◆ **Try it**:
Go to the line in the data below that contains "This screenshot has height=440, width=970.". Write it out exactly, along with every later line through the last, and nothing else.

Material provided section start

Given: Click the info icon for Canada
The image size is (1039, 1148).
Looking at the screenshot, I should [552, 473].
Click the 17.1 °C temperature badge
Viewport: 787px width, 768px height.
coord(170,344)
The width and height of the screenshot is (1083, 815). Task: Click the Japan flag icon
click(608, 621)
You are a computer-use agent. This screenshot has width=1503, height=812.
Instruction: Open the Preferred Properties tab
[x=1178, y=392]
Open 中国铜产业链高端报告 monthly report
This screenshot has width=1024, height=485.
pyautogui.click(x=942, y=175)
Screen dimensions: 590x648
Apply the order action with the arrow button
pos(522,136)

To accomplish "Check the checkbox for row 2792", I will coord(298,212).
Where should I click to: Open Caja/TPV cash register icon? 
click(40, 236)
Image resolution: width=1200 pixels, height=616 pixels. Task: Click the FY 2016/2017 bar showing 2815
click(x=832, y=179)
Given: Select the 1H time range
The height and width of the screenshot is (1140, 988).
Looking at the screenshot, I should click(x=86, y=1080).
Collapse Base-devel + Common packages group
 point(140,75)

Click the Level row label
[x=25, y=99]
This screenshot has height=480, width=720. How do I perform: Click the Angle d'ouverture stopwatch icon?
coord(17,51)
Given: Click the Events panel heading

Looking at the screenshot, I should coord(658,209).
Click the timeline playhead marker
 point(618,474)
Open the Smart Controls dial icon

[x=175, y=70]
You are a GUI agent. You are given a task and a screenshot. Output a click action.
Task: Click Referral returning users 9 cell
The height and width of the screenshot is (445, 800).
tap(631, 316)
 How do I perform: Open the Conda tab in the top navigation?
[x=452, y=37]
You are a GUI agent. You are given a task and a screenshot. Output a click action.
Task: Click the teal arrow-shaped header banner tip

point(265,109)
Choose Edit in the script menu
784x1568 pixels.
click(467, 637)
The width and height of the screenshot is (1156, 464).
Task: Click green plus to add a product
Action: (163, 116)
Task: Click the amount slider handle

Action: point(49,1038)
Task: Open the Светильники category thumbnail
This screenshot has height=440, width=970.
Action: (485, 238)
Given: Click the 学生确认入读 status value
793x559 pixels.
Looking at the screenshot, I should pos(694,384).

Material provided section end

◆ **Answer section**:
This screenshot has height=440, width=970.
Action: (485, 238)
Given: Click the 学生确认入读 status value
793x559 pixels.
Looking at the screenshot, I should pos(694,384).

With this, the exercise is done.